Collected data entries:
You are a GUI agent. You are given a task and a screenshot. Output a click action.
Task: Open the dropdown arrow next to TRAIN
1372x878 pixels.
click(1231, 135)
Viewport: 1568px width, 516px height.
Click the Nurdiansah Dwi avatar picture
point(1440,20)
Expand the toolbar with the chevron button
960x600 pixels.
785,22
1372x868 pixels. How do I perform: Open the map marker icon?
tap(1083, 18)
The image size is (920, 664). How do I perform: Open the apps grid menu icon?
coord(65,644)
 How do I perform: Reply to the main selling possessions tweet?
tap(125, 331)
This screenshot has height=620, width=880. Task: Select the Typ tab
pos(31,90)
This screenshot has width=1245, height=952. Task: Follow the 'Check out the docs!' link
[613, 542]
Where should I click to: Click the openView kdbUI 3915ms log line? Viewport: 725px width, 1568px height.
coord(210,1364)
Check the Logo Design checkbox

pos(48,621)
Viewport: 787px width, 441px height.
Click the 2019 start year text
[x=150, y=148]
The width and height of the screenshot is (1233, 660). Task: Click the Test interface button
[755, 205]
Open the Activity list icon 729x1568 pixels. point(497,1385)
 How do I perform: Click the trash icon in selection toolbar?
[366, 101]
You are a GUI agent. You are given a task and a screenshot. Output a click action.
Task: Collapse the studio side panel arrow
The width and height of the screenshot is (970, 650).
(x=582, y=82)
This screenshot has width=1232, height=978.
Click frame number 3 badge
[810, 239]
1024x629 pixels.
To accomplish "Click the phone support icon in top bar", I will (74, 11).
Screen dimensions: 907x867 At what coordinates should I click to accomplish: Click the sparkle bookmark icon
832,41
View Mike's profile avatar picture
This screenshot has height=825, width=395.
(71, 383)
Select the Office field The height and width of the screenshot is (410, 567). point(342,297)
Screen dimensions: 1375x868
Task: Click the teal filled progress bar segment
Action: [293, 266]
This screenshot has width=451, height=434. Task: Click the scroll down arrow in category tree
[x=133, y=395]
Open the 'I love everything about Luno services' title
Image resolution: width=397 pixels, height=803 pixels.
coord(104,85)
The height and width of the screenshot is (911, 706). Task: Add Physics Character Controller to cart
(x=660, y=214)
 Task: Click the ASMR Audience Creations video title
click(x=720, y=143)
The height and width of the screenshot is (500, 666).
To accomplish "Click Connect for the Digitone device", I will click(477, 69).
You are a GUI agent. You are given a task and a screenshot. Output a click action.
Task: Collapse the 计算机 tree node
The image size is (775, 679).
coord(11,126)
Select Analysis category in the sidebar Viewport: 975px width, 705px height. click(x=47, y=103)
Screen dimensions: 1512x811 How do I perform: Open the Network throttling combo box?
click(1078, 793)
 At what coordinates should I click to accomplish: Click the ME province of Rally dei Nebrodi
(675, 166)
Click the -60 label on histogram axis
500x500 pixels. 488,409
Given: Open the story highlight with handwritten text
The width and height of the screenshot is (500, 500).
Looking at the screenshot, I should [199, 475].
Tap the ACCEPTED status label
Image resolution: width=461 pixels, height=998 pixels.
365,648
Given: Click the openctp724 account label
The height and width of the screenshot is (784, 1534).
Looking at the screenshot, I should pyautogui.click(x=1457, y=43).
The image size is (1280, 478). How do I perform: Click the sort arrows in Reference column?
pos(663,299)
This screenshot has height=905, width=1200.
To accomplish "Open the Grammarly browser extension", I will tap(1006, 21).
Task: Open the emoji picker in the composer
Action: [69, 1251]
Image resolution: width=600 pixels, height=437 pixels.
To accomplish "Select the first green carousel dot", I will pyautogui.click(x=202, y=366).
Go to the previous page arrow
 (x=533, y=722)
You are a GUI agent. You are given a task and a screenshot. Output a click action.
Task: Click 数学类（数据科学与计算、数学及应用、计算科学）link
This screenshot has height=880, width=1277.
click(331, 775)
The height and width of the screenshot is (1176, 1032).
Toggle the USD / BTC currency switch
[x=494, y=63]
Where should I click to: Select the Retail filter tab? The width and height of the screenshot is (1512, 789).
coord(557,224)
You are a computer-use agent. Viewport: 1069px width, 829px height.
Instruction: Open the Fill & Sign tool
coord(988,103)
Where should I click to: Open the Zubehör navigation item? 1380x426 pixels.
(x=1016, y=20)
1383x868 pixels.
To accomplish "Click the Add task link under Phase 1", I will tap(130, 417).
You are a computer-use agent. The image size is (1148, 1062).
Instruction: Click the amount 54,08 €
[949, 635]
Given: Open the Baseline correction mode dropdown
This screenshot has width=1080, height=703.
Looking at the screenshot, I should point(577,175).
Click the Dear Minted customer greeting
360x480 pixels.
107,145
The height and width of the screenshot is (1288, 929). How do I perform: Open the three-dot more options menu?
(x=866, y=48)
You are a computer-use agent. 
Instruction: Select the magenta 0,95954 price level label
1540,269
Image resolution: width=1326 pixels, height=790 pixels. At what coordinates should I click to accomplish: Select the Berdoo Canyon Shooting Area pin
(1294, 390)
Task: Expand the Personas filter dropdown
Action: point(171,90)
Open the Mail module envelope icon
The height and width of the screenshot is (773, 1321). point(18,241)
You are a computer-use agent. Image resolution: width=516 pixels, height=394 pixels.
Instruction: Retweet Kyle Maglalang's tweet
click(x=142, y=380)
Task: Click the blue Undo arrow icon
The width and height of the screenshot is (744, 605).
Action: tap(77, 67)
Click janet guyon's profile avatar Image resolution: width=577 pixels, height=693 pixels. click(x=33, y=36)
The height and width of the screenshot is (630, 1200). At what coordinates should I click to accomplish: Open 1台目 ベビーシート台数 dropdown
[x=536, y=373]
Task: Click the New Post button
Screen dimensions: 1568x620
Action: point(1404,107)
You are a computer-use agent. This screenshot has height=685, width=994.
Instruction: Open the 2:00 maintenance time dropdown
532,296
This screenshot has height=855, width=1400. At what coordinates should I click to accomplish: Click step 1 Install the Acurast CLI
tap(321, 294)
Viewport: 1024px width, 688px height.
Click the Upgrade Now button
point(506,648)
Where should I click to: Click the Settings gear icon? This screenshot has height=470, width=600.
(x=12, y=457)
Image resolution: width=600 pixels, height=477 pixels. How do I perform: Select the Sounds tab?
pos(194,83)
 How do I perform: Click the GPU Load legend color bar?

* [EXERCISE AIM]:
Give the number of lines that hold the word "Collapse" in these records, with nothing added.

* [EXERCISE RESPONSE]:
2